I loved this short article by Aditya Rana of Dataconomy, which talks about 7 mistakes that people make when analysing data. The piece focuses on the financial sector, but the flaws in human reasoning are general in nature, and no amount of data can compensate for the mistakes made by a person who applies the wrong thought process to that data. Financial institutions obviously use lots of data to manage their risk, and telcos should do the same. If bankers still make really bad decisions about the risks they take, then so might we. Here is the list of common errors that Rana identified, plus some links to other articles if you want to learn more.
- Confirmation bias. Check out some articles about confirmation bias from Science Daily.
- Selection bias. There is a good entry about selection bias at RationalWiki.
- Failure to identify outliers. Irad Ben-Gal of Tel Aviv University wrote a good paper on outlier detection which can be downloaded from here.
- Simpson’s Paradox. The way data is grouped can lead to the opposite conclusion from that which should be drawn. This page at VUDlab beautifully illustrates how this happens, and gives real-life examples.
- Confounding variables. Failing to appreciate the significance of a variable which has not been considered may lead people to jump to unwarranted conclusions about the correlations they identify, as succinctly explained in this post on Explorable.
- Non-normality.

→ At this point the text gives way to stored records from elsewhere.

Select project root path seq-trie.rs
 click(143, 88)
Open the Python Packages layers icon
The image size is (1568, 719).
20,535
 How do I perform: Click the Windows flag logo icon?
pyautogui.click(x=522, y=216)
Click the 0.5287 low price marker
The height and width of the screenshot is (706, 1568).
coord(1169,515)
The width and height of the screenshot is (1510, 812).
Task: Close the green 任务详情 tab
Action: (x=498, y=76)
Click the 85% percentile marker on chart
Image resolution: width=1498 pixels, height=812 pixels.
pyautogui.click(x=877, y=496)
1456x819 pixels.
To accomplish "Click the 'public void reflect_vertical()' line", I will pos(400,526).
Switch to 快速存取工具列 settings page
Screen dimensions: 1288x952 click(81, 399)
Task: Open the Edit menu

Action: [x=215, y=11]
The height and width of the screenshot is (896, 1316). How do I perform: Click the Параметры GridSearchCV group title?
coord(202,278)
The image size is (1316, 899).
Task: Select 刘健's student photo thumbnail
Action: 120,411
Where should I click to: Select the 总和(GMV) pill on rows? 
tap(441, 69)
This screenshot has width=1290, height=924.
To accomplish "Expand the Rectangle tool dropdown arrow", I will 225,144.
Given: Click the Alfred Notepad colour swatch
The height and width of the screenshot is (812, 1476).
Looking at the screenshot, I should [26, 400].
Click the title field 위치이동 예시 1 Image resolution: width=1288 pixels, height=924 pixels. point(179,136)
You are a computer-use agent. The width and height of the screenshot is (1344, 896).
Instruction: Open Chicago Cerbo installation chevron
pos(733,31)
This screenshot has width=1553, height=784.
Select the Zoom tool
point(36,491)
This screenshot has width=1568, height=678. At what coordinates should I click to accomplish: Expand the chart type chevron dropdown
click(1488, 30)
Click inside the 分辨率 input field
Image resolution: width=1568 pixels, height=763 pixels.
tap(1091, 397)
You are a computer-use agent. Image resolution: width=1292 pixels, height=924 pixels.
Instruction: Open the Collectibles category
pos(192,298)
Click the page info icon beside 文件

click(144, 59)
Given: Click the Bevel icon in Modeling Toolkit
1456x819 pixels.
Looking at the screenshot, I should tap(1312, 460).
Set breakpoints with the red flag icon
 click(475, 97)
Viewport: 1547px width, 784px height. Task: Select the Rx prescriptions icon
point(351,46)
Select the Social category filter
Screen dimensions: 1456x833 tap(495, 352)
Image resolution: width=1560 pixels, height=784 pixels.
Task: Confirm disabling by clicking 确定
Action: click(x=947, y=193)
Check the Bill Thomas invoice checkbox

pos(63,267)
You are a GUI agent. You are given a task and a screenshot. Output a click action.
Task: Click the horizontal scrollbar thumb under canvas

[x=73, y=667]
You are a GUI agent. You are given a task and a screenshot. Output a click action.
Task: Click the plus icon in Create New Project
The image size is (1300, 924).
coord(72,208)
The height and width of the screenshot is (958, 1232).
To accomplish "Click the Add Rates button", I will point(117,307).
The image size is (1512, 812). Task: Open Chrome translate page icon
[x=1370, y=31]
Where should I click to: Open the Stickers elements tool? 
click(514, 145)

Assuming a normal distribution can lead to biased results if the data does not really fit a bell curve. Statistics How To discusses non-normal distributions in this piece.
- Overfitting and underfitting. The problem of using models which are too complicated, or too simple, can easily occur with machine learning. The issues are described in some detail in these lecture notes by John Bullinaria of the University of Birmingham.